• Dataset records:
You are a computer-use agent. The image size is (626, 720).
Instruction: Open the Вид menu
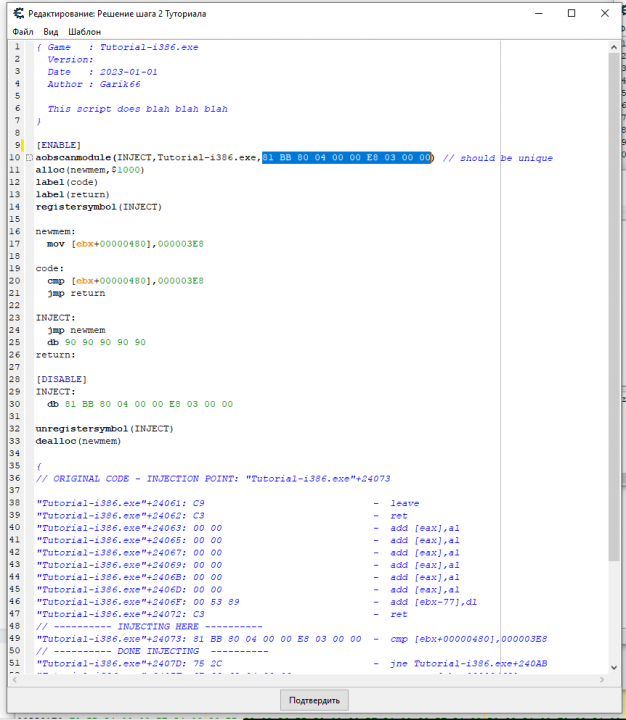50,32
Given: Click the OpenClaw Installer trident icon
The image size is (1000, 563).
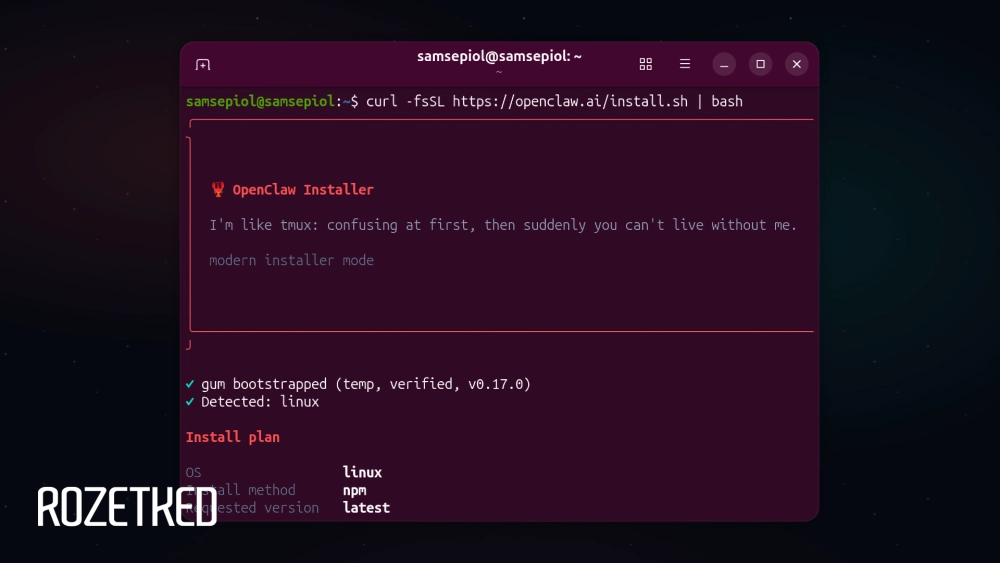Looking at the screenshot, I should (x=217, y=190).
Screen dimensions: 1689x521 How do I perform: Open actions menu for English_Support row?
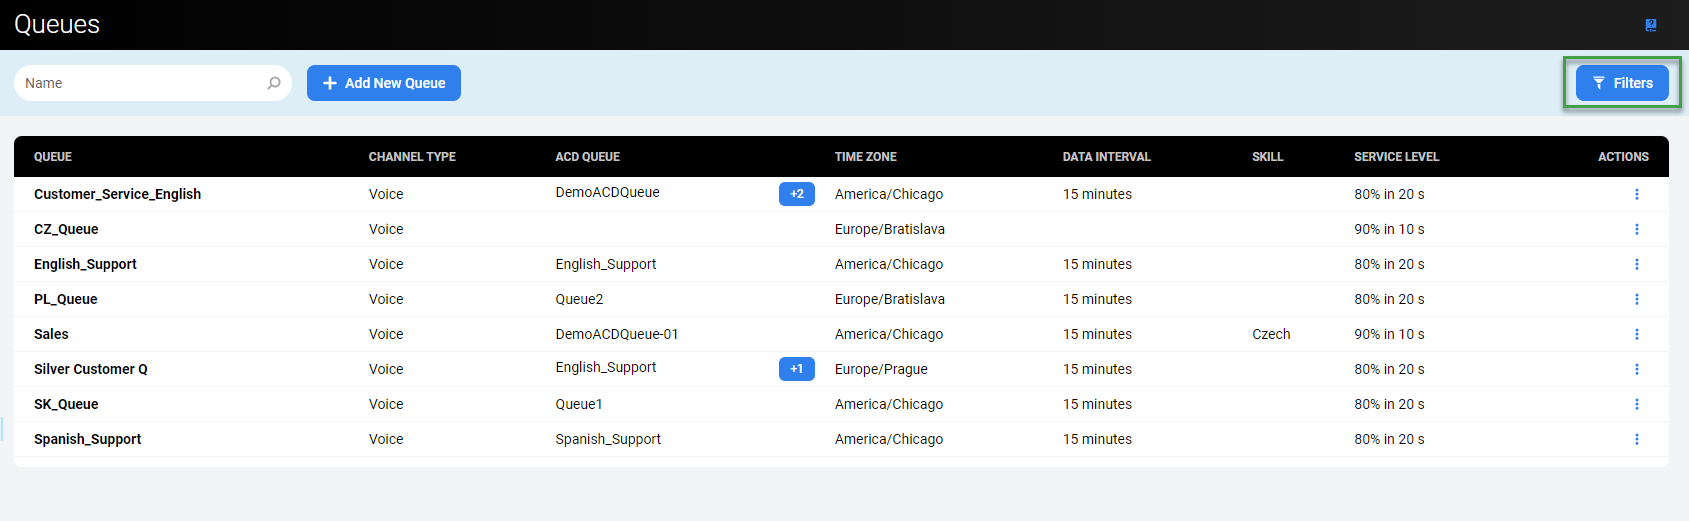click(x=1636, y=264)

* * *

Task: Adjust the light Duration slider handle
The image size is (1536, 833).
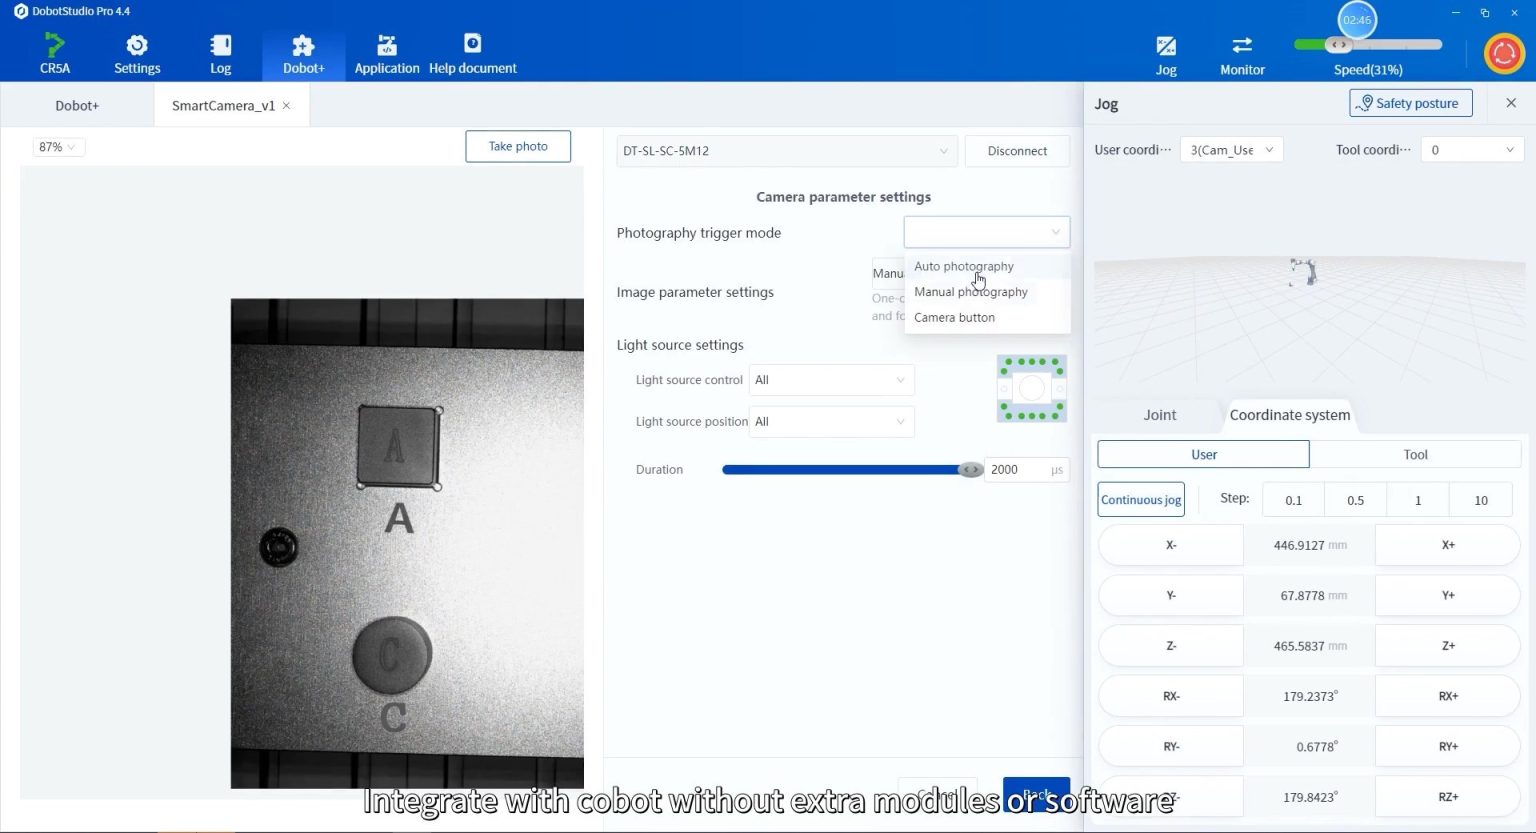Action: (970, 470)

• Work to do: Write out the entries word for word, from the line with "You are a computer-use" to the line with "Looking at the", including both of those lines. Leave out the pictures.

• Answer to the task:
You are a computer-use agent. The image size is (626, 720).
Instruction: Open the Вид menu
50,32
Given: Click the OpenClaw Installer trident icon
The image size is (1000, 563).
Looking at the screenshot, I should (x=217, y=190).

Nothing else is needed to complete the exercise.